→ Ausgewählter Textauszug:
====================
München und die Flüchtlingskrise: Am Limit und alleingelassen
Erstmals können nicht alle ankommenden Flüchtlinge untergebracht werden. Die Stadt kritisiert mangelnde Unterstützung. Das bayerische Kabinett trifft sich.
MÜNCHEN dpa | Angesichts der sich dramatisch zuspitzenden Flüchtlingslage in München kommt das bayerische Kabinett am Sonntag zu einer Sondersitzung zusammen. Dies teilte die Staatskanzlei am Samstagabend mit. Es sollen weitere Sofortmaßnahmen beschlossen werden.
Die Belastungsfähigkeit Münchens ist am Limit. Die Behörden suchen nach neuen Lösungen. Zeltstädte und die Olympiahalle sollen als Notunterkünfte bereitgestellt werden. Erstmals seit Beginn der großen Flüchtlingswanderung vor einer Woche konnte die bayerische Landeshauptstadt am Samstag nicht mehr garantieren, dass alle Ankommenden sicher eine Notunterkunft bekommen.
Auch am Abend trafen weitere Züge ein. Bis Mitternacht kamen nach Schätzungen bis zu 13. 000 Menschen am Münchner Hauptbahnhof an. Manche legten sich im Hauptbahnhof mit Decken und Schlafsäcken auf den Boden.
Die Lage hatte sich bereits den ganzen Tag über abgezeichnet. „Sie sehen uns durchaus sehr besorgt vor sich“, hatte der Regierungspräsident von Oberbayern, Christoph Hillenbrand, am Abend bereits gesagt.
„Das ist einfach lächerlich“
Oberbürgermeister Dieter Reiter (SPD) kritisierte erneut die mangelnde Unterstützung aus anderen Bundesländern. Außer nach Nordrhein-Westfalen seien am Samstag lediglich acht Busse mit insgesamt 400 Menschen in andere Bundesländer gestartet. „Das ist einfach lächerlich“, sagte Reiter. München übernehme gerade eine nationale Aufgabe. Die Situation sei seit Tagen absehbar gewesen. Dennoch habe sich nichts getan. Er sei „bitter enttäuscht, dass es nun auf eine Situation zuläuft, in der wir sagen müssen: Wir haben für ankommende Flüchtlinge keinen Platz mehr.“
Er finde es seitens der anderen Bundesländer nach zehn Tagen „absolut dreist, zu sagen: wir sind am Anschlag“. Wer so spreche, solle sich in München ansehen, was „am Anschlag“ bedeute. Reiter und Hillenbrand wiederholten ihren Appell an Bundeskanzlerin Angela Merkel (CDU) und die anderen Bundesländer, München und die Region nicht alleinzulassen. Jeder Zug, der in einer anderen Kommune ankomme, sei eine Entlastung für München.
====================
→ Arbeitsauftrag: Gib aus dem Text über die Münchner Flüchtlingslage die Stelle wortgetreu aus, die bei den Worten „MÜNCHEN dpa |“ einsetzt und nach „Sofortmaßnahmen beschlossen werden.“ endet.

→ Bereitgestelltes Material:
====================
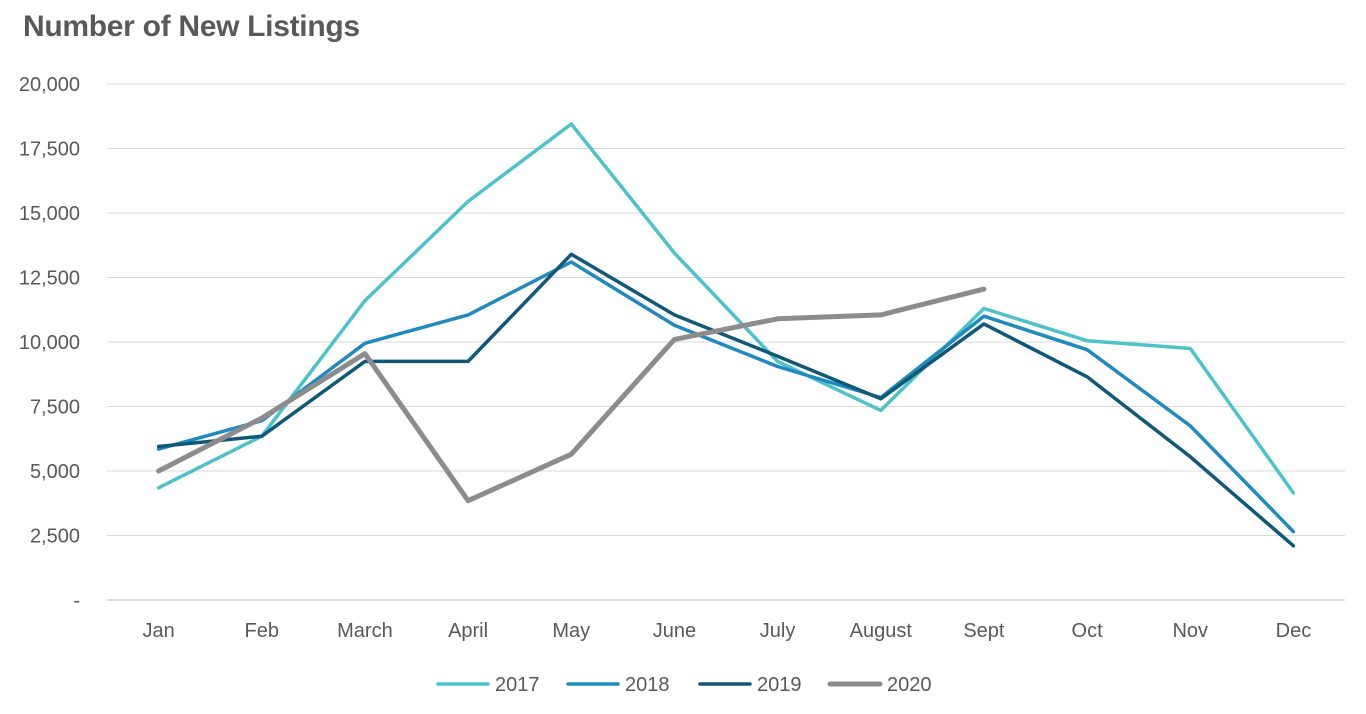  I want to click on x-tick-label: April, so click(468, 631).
====================
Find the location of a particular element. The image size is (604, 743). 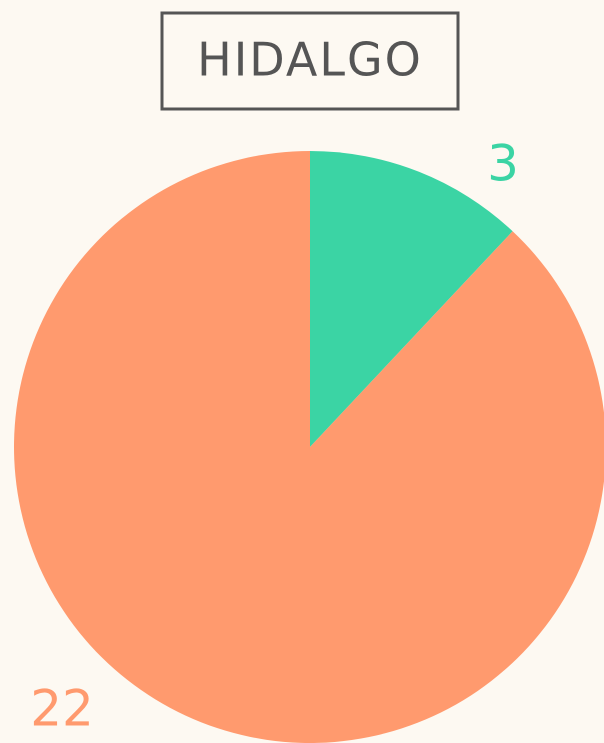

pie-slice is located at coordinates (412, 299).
====================
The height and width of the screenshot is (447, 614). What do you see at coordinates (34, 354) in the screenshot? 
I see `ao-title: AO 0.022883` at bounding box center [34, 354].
====================
→ Schriftliche Antwort:
MÜNCHEN dpa | Angesichts der sich dramatisch zuspitzenden Flüchtlingslage in München kommt das bayerische Kabinett am Sonntag zu einer Sondersitzung zusammen. Dies teilte die Staatskanzlei am Samstagabend mit. Es sollen weitere Sofortmaßnahmen beschlossen werden.